### TASK PROMPT
From President E. Gordon Gee's remarks below, quote every sentence that contains a form of the word "believe."

### DOCUMENT TEXT
******************************

President E. Gordon Gee
Ladies and gentlemen, what an honor it is to have everyone here. This is a very special day. It is a very special moment. I want to say this to the wonderful Brown family, we are an institution of family. West Virginia is a place of family. West Virginia is a place that believes in its institution and university. In fact, we in many ways represent the hopes and dreams of every West Virginian. Our football program, our basketball programs and our athletic programs in general really do carry the flag of West Virginia, and they have done so successfully for a long period of time. Today is a very special day because we have a new flag carrier; a very special one.
I can tell you that when we had the opportunity to speak with Brooke and the coach, very infrequently do you know what is right. Very infrequently do you know how this is going to work. We sought. We believed in it. He believed in us. Brooke believed in us. We had the most wonderful conversation, and for that, we are grateful.

******************************

### SUPPLIED ENTRIES
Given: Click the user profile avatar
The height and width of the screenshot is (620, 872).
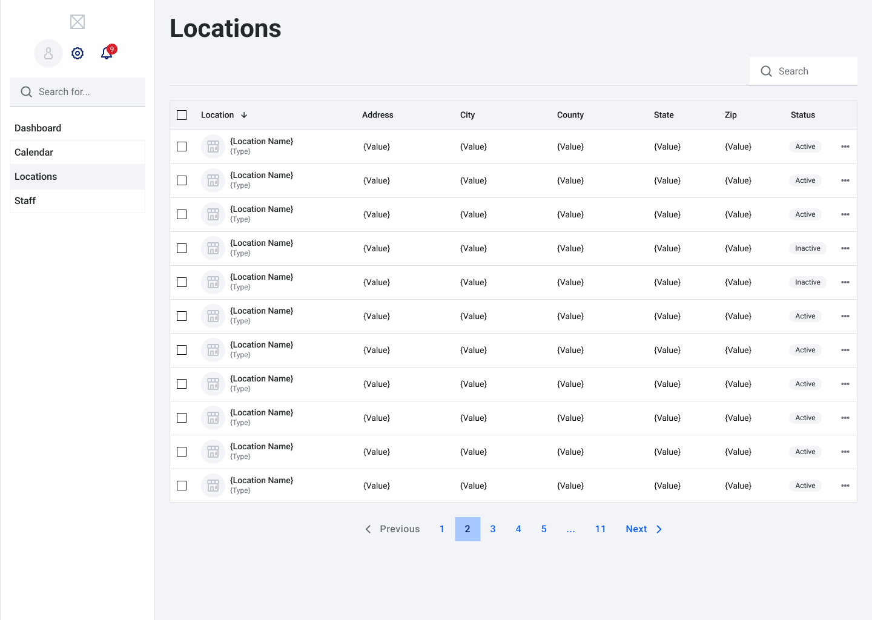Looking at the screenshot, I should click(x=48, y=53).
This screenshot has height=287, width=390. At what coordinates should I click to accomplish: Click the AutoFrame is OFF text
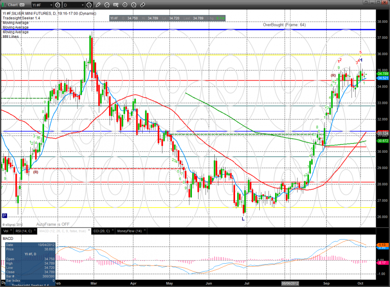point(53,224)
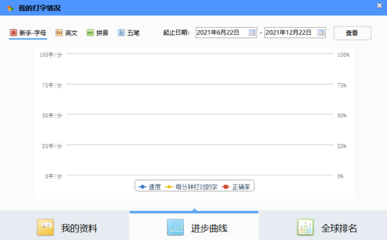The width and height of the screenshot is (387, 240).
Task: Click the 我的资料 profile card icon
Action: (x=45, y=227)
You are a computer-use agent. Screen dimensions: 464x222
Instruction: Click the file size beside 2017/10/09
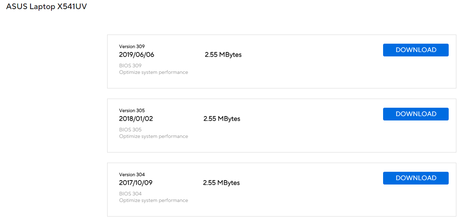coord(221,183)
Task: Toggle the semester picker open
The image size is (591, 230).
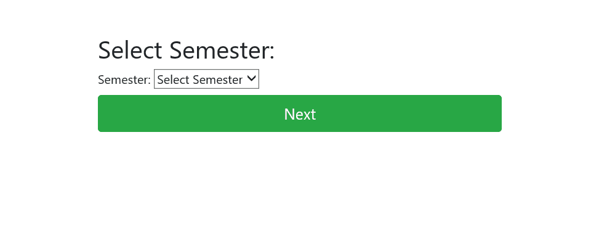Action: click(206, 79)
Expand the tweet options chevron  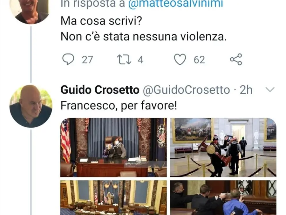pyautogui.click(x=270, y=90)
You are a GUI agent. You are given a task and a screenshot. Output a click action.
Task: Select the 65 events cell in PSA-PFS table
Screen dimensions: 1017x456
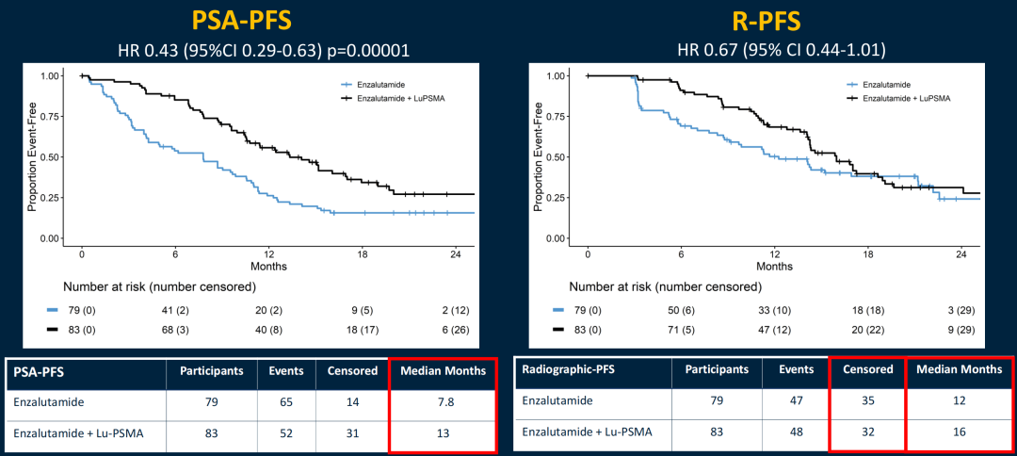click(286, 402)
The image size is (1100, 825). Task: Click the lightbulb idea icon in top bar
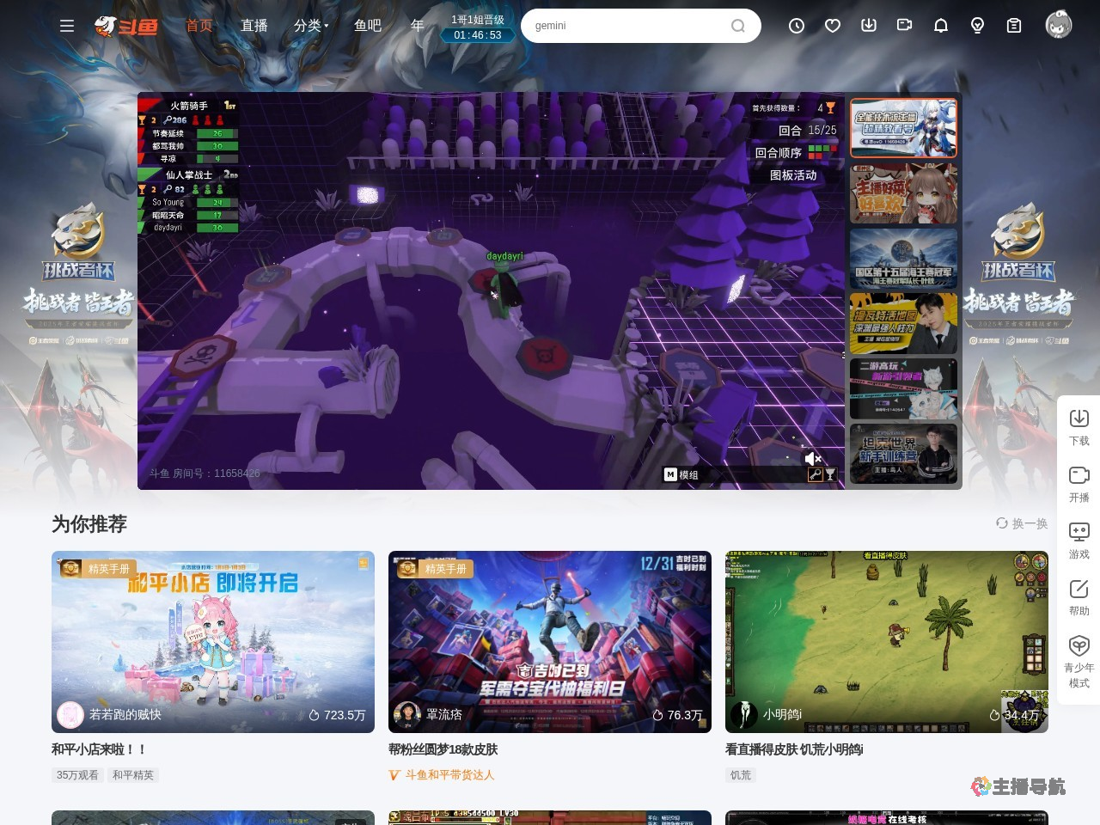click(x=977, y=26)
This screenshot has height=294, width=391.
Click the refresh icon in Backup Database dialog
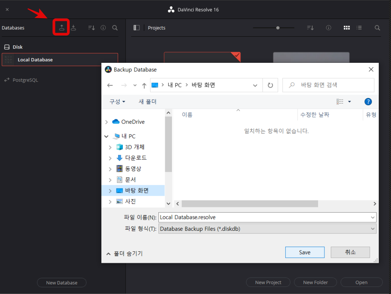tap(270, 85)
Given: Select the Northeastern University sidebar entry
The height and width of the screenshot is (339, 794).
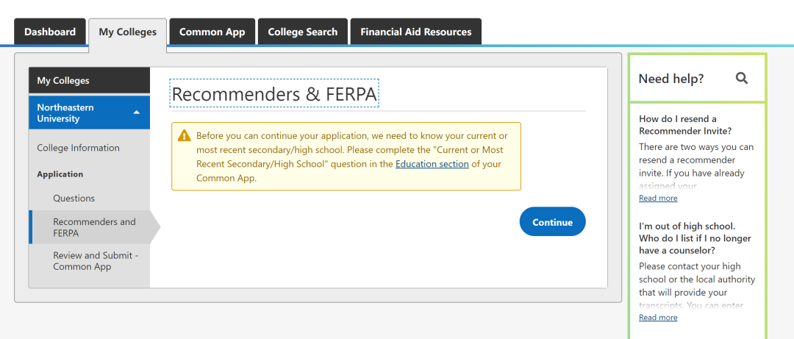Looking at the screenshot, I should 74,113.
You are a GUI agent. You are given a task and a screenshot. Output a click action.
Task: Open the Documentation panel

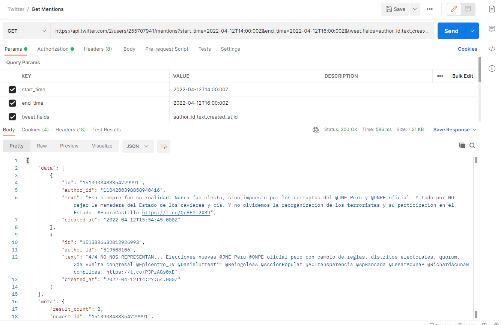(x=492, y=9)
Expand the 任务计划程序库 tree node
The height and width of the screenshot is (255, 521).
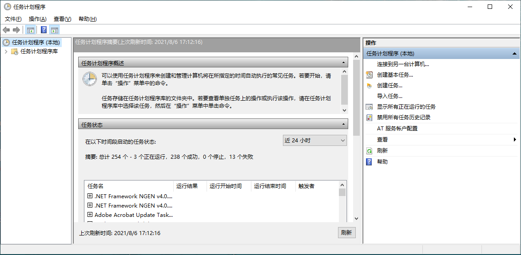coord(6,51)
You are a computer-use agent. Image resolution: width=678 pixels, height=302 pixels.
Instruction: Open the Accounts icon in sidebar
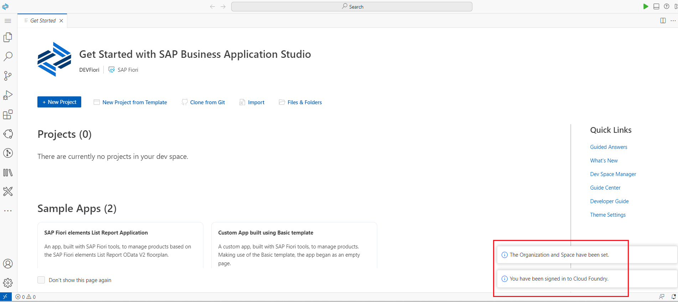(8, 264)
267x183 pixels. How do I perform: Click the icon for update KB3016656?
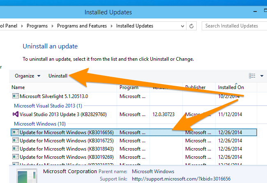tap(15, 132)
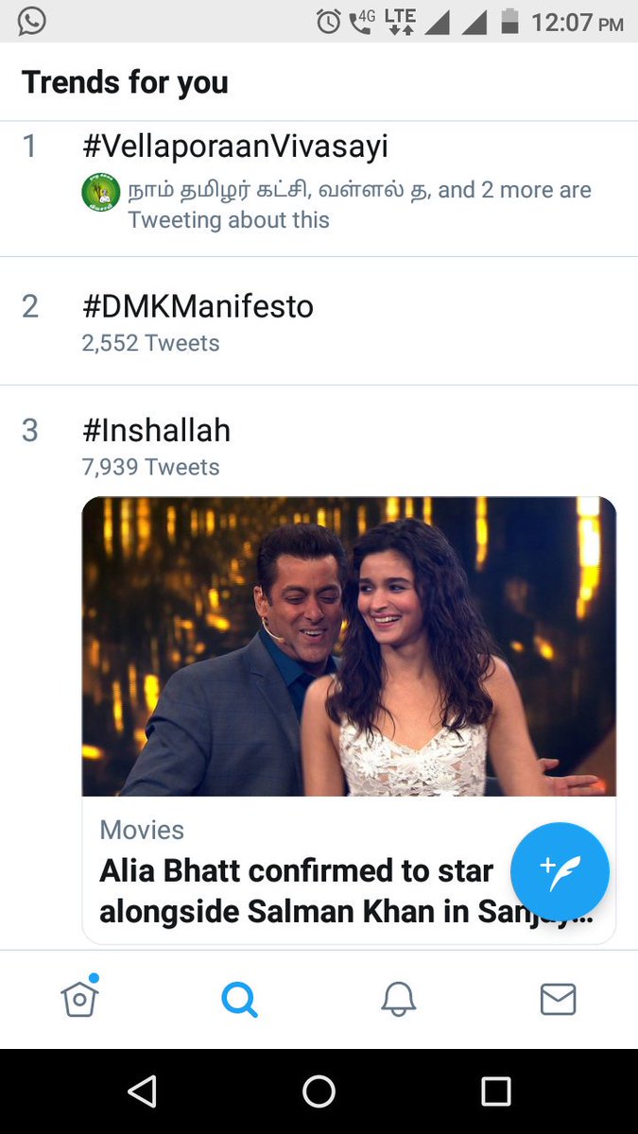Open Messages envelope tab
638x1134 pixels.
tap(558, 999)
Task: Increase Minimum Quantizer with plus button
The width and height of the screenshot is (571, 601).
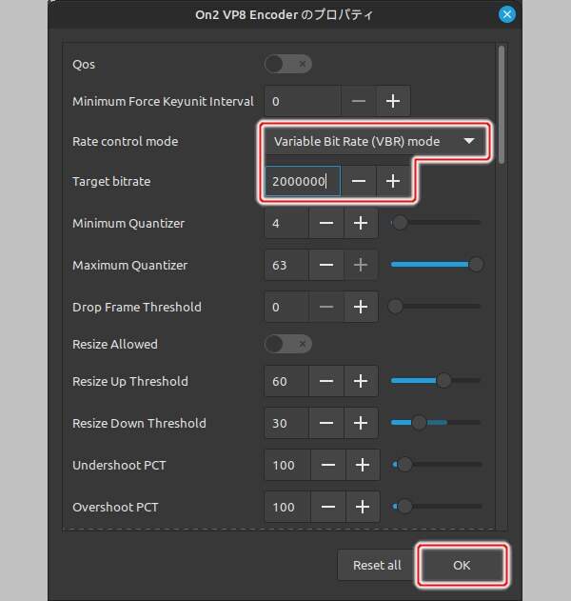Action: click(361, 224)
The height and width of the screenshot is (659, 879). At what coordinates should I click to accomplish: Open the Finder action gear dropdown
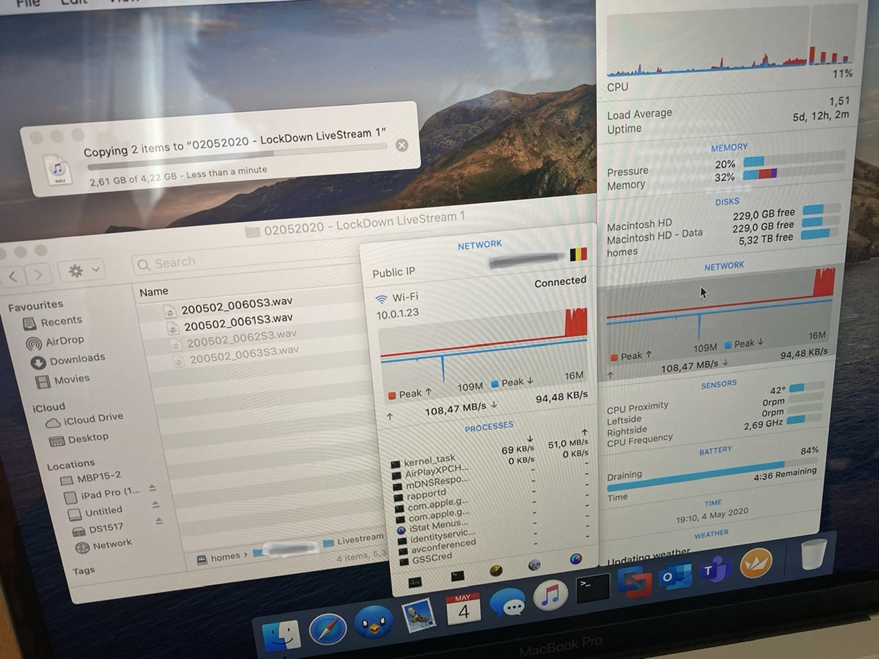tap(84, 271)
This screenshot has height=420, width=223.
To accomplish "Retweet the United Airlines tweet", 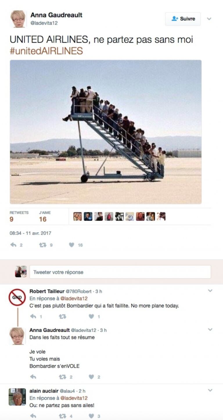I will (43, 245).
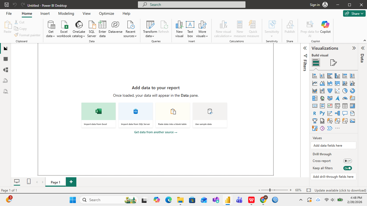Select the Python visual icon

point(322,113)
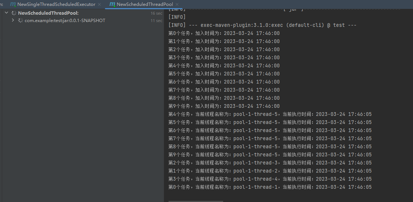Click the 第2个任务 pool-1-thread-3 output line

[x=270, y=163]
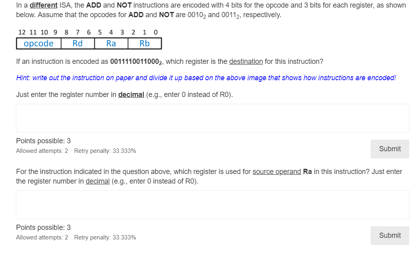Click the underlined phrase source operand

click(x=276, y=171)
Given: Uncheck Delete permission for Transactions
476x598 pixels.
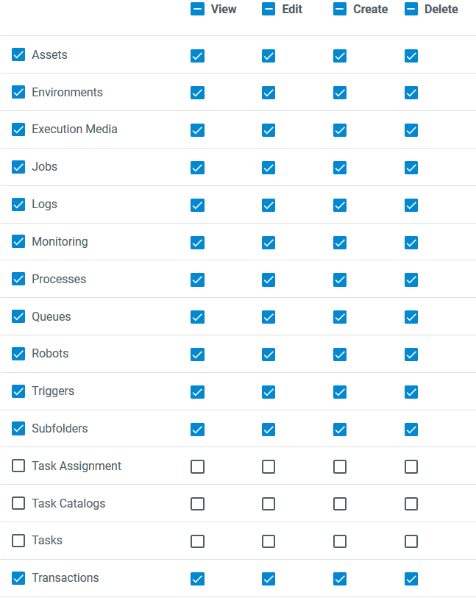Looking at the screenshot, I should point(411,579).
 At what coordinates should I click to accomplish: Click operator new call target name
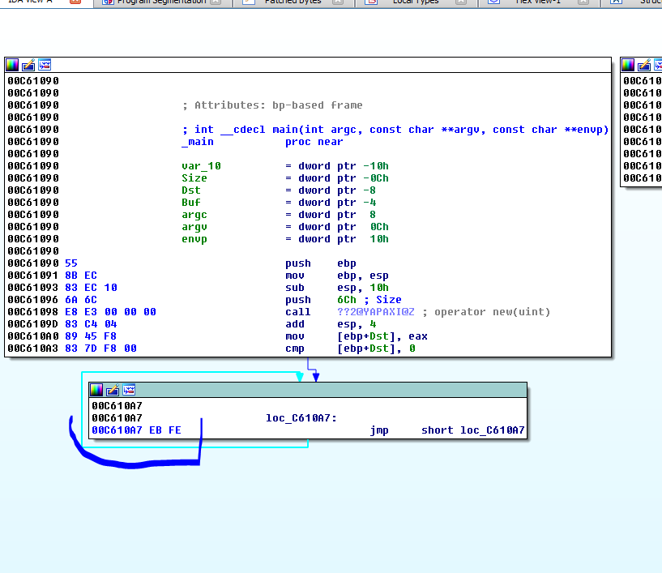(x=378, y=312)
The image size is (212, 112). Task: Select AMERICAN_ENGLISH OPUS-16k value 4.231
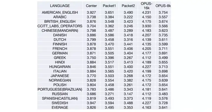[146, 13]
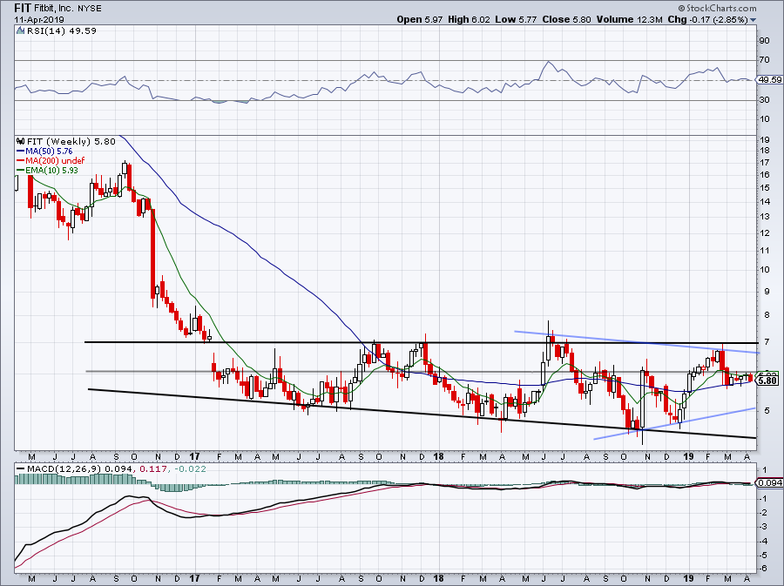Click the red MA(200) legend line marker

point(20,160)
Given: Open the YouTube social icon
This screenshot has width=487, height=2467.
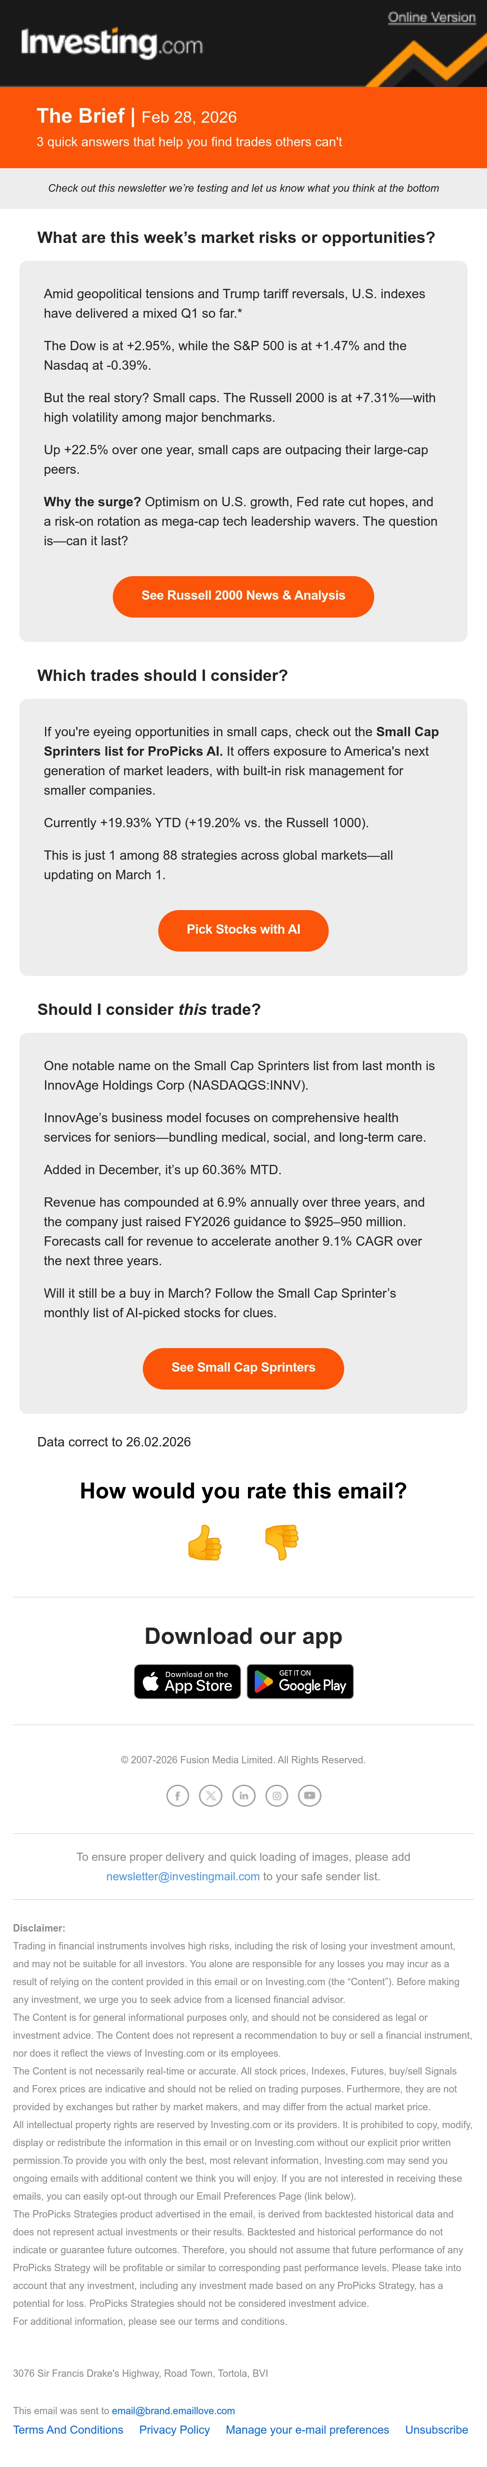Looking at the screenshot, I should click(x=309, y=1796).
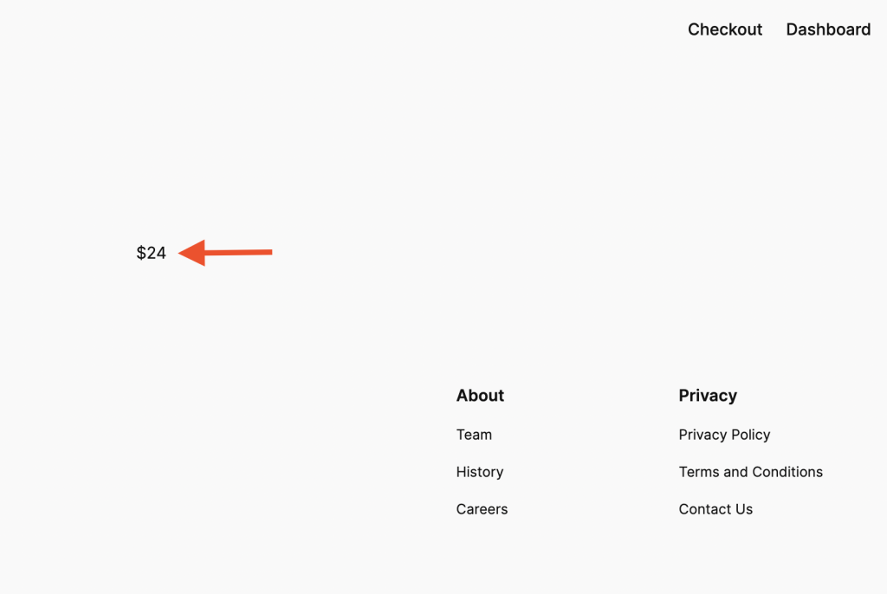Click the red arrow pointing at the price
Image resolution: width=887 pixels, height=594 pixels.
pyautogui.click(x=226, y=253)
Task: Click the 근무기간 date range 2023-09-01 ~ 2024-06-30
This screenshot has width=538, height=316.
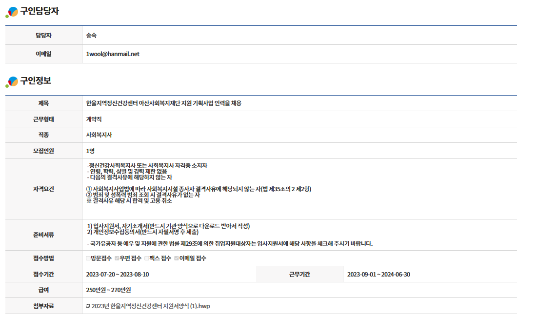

******************************

### ANSWER SPACE
- "West Virginia is a place that believes in its institution and university."
- "We believed in it."
- "He believed in us."
- "Brooke believed in us."